U.S. transport chief to testify on Biden infrastructure push

FILE PHOTO: U.S. Transportation Secretary Buttigieg pictured at confirmation hearing

WASHINGTON (Reuters) – U.S. Transportation Secretary Pete Buttigieg will testify March 25 before a key U.S. House panel on the Biden administration’s infrastructure push.

House Transportation and Infrastructure Committee chairman Peter DeFazio said Buttigieg will testify as lawmakers are working on a “transformational surface transportation reauthorization legislation”.
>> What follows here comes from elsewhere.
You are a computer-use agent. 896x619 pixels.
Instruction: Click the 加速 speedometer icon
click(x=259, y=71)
As a candidate, President Joe Biden pledged to invest $2 trillion in fixing highways, bridges and airports; building climate-resilient homes; wiring cities for broadband internet; encouraging the manufacturing of fuel-efficient cars and installing 500,000 electric vehicle charging stations.

Biden has not offered a specific plan for what he plans to seek from Congress – and it is not clear if he will make a proposal before the hearing.
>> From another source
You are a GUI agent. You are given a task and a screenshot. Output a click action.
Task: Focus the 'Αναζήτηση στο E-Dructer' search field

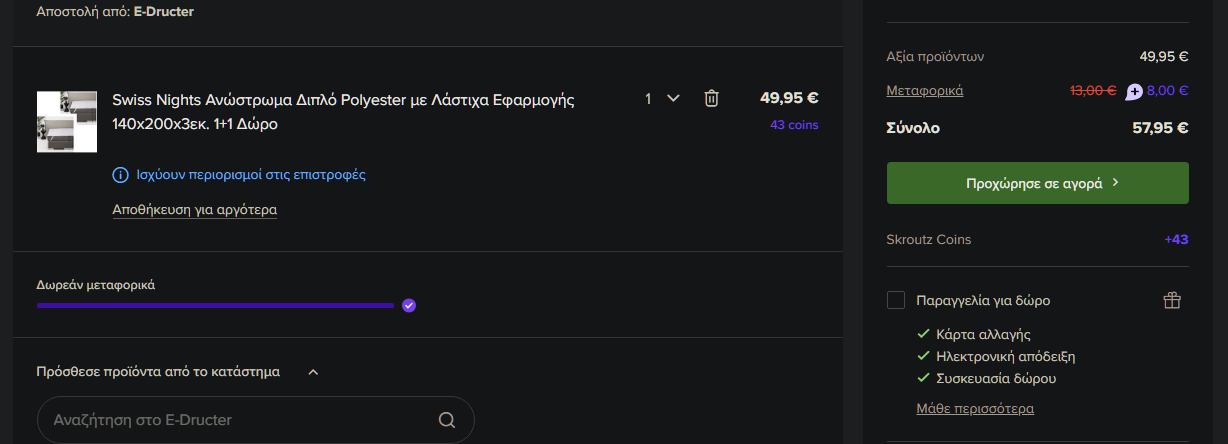(240, 420)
Democrats want to use a infrastructure bill to cut emissions and boost green transportation, while Republicans are critical.

Senator John Barrasso, the top Republican on the Energy Committee, said at a hearing Tuesday he is concerned Biden “wants to regulate the internal combustion engine out of existence and insist that all Americans use electric vehicles.”
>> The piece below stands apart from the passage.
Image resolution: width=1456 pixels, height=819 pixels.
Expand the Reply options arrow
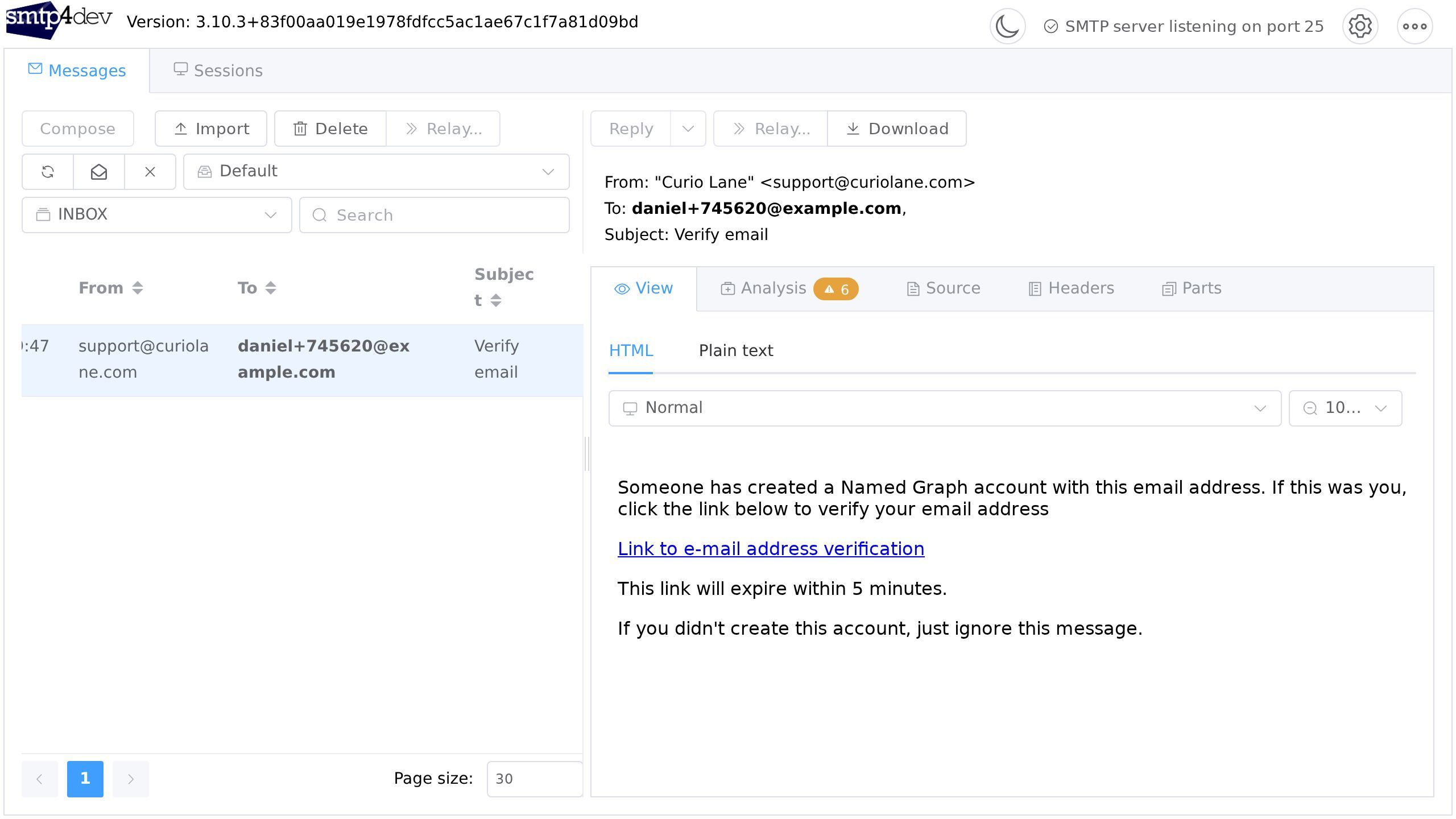[x=688, y=129]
On Friday, House Speaker Nancy Pelosi directed key Democratic lawmakers to begin working with Republicans on an infrastructure package.

One big question remains how to pay for a massive boost

in spending.

Biden has pledged not to raise taxes on families making less than $400,000. Buttigieg told Bloomberg Radio in February this “rules out approaches like the old fashioned gas tax.”

Congress has not boosted the 18.4-cents-per-gallon federal gasoline tax since 1993.

The federal government has abandoned a decades-old policy of largely using fuel tax revenue to fund infrastructure repairs.

Since 2008, Congress has transferred about $141 billion to the Highway Trust Fund. Congress failed again last year to approve a multi-year surface transportation bill and instead passed a one-year extension that expires Sept. 30.